By Will Howell
Researchers have discovered evidence that evolutionary elements did not come to Earth until much later in its formation, contradicting previous theories about their presence on our planet.
Water, as well as the elements carbon and nitrogen, are currently thought to have arrived on Earth from asteroids during Earth’s formation. These asteroids are known as ‘planetary building blocks’ as planets form due to space debris and gas pulling together and growing larger. With increased size comes stronger gravitational force, leading to larger objects such as asteroids being pulled into the mix, forming planets. It was this method that was previously thought to have brought these fundamental elements and compounds to Earth.
But new evidence suggests this did not occur until much later in the planet’s development. A team of geologists, led by scientists at the University of Cologne and including a researcher from Cardiff University have found new evidence that narrows down the timeframe of when this might have happened, allowing a glimpse into Earth’s ancient past.
The researchers analysed ruthenium, a platinum-group metal, in the oldest mantle rock (the layer of rock between the crust and outer core of Earth) on the planet. Found in Greenland, these rocks are dated to the ‘Archean Eon’ over 3.8 billion years ago, while the Earth itself is estimated to be some 4.54 billion years old. By analysing the isotopes found in the rocks, scientists can tell how long ago the ‘volatile’ elements and compounds arrived on Earth.
The isotopes measured found very little evidence of the volatiles, suggesting that the asteroids carrying them arrived later than previously thought.
Dr Mario Fischer-Gödde from the Institute of Geology and Mineralogy at the University of Cologne, the first author of the study said, “We have now been able to narrow down the timeframe much more precisely.”
Co-author of the study, Dr Wolfgang Maier from Cardiff University’s School of Earth and Ocean Sciences, added “Our results are surprising because the scientific community had previously assumed that water-bearing planetary building blocks were delivered to Earth during the earliest stages of its formation.”
These findings have important ramifications for theories about the evolution of life on Earth, as well as other planets. Professor Martin Van Kranendonk of the University of New South Wales explained “The results show that Earth did not really become a habitable planet until relatively late in its accretionary history.

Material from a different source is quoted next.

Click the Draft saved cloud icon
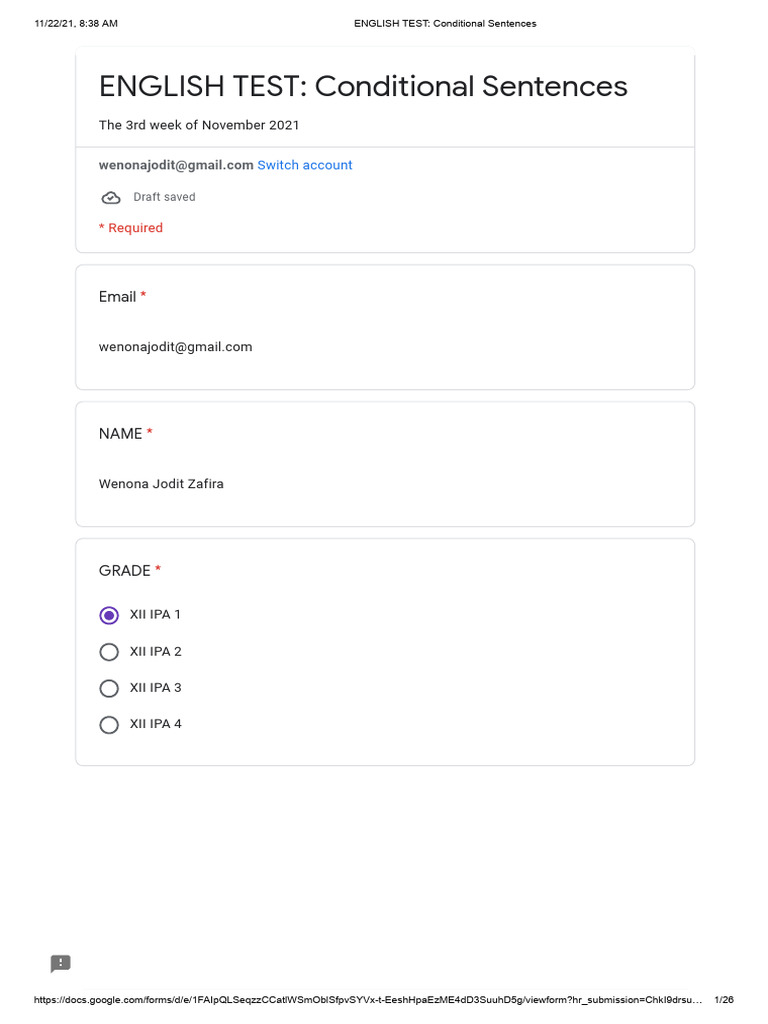Image resolution: width=768 pixels, height=1024 pixels. coord(110,197)
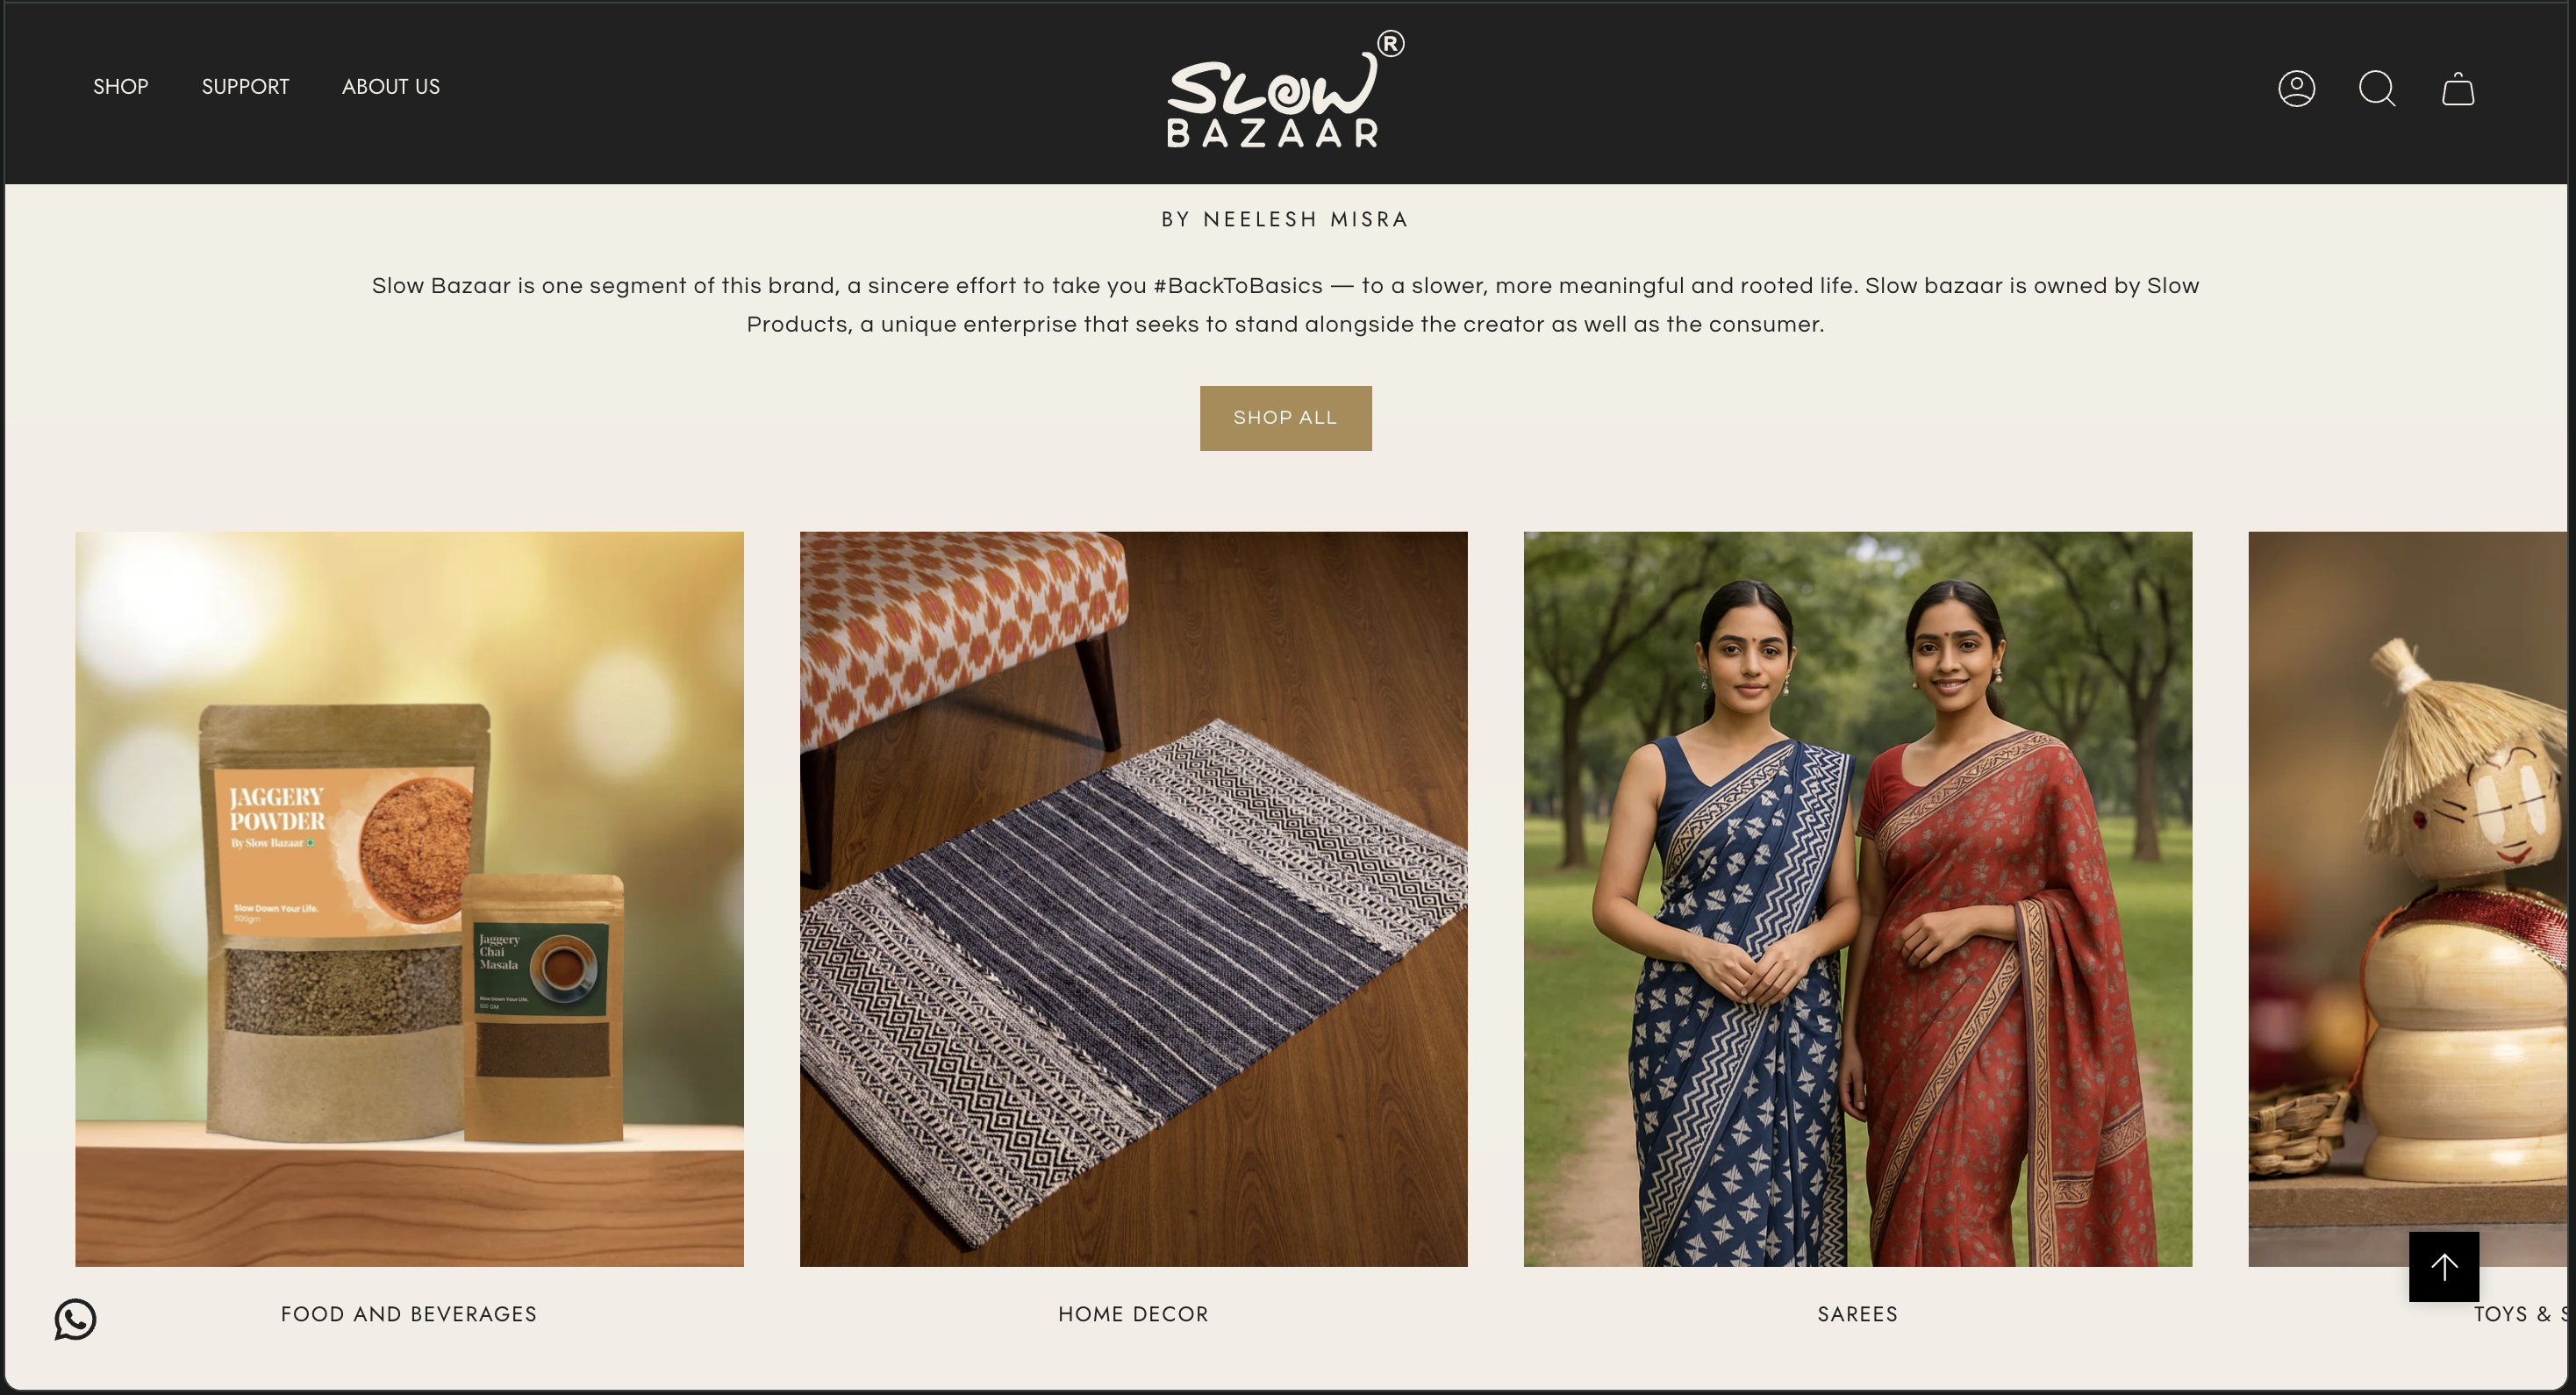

“If you combine this with the evidence for very ancient life on Earth, it reveals that life got started on our planet surprisingly quickly, within only a few hundred million years. Now this might sound like a lot of time, and it is, but it is far different from what we used to think, that life took half a billion, or even a billion years to get started.
“And this gives hope for finding life on other planets that had a shorter geological history and period of ‘warm and wet’ conditions than Earth, because if life could get started quickly here, then perhaps it got started quickly elsewhere.”